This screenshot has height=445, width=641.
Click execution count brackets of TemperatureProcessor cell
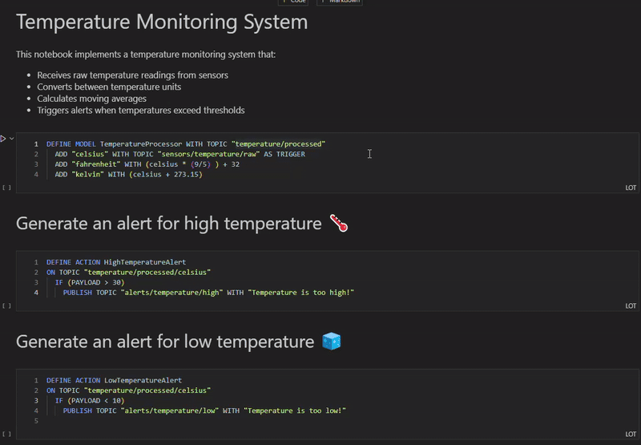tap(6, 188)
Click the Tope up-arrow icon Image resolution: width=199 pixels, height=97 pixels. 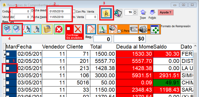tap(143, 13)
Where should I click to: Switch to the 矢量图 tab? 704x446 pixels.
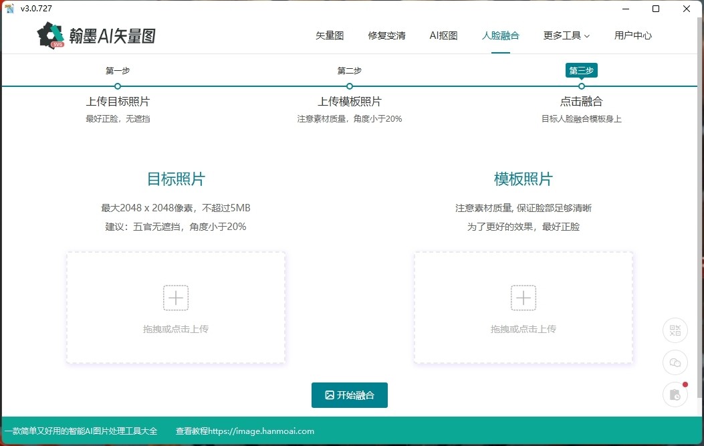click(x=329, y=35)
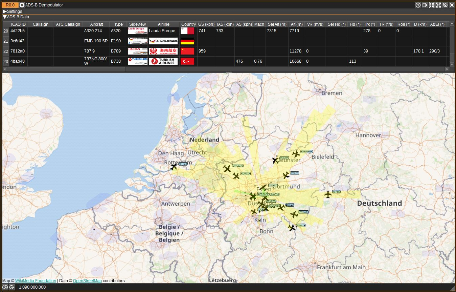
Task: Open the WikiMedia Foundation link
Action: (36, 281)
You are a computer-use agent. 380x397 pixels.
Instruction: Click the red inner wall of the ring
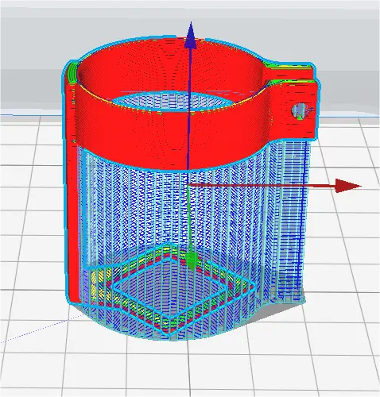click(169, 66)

▶ _Gestellte Aufgabe_: Entnimm den Datensätzen alles von der Zeile mit „You are a computer-use agent. 380x397 pixels.“ bis zum Ende und gib diese Zeilen unverändert wieder. Lass die Bilder dabei weg.

▶ _Als Antwort_:
You are a computer-use agent. 380x397 pixels.
Instruction: Click the red inner wall of the ring
click(169, 66)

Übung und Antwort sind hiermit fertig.